Work to complete => Every record must be copied exactly. Leave nothing out.

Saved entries
....................
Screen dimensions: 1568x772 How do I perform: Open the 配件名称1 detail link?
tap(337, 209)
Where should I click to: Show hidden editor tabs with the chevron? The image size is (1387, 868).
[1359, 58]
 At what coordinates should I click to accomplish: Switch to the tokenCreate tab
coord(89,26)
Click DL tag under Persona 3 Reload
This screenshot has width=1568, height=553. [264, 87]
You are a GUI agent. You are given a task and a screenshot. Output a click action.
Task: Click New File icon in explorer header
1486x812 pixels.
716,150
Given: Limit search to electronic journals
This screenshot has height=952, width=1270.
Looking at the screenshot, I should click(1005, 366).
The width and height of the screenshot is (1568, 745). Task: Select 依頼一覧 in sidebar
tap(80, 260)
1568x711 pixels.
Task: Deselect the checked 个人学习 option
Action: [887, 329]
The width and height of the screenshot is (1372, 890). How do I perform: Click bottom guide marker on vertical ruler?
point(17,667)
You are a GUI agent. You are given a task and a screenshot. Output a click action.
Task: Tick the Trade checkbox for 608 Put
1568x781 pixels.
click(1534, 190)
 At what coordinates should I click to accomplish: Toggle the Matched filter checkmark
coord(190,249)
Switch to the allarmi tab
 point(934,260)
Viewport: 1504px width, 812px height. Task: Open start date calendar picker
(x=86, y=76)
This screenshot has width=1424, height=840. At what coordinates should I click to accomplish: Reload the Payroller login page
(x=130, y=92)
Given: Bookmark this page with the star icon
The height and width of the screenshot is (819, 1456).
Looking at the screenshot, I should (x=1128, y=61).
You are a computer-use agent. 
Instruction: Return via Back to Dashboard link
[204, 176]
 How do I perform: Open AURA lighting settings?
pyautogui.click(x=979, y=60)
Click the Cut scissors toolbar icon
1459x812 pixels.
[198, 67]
....................
Exercise result =>
Screen dimensions: 1568x772 How do I perform: Open the 配件名称1 detail link?
tap(337, 209)
Where should I click to: Show hidden editor tabs with the chevron? The image size is (1387, 868).
[1359, 58]
 At what coordinates should I click to accomplish: Switch to the tokenCreate tab
coord(89,26)
Click DL tag under Persona 3 Reload
This screenshot has width=1568, height=553. [264, 87]
You are a GUI agent. You are given a task and a screenshot. Output a click action.
Task: Click New File icon in explorer header
1486x812 pixels.
716,150
Given: Limit search to electronic journals
This screenshot has height=952, width=1270.
Looking at the screenshot, I should click(1005, 366).
The width and height of the screenshot is (1568, 745). Task: Select 依頼一覧 in sidebar
tap(80, 260)
1568x711 pixels.
Task: Deselect the checked 个人学习 option
Action: [887, 329]
The width and height of the screenshot is (1372, 890). How do I perform: Click bottom guide marker on vertical ruler?
point(17,667)
You are a GUI agent. You are given a task and a screenshot. Output a click action.
Task: Tick the Trade checkbox for 608 Put
1568x781 pixels.
click(1534, 190)
 At what coordinates should I click to accomplish: Toggle the Matched filter checkmark
coord(190,249)
Switch to the allarmi tab
 point(934,260)
Viewport: 1504px width, 812px height. Task: Open start date calendar picker
(x=86, y=76)
This screenshot has width=1424, height=840. At what coordinates should I click to accomplish: Reload the Payroller login page
(x=130, y=92)
Given: Bookmark this page with the star icon
The height and width of the screenshot is (819, 1456).
Looking at the screenshot, I should (x=1128, y=61).
You are a computer-use agent. 
Instruction: Return via Back to Dashboard link
[204, 176]
 How do I perform: Open AURA lighting settings?
pyautogui.click(x=979, y=60)
Click the Cut scissors toolbar icon
1459x812 pixels.
[198, 67]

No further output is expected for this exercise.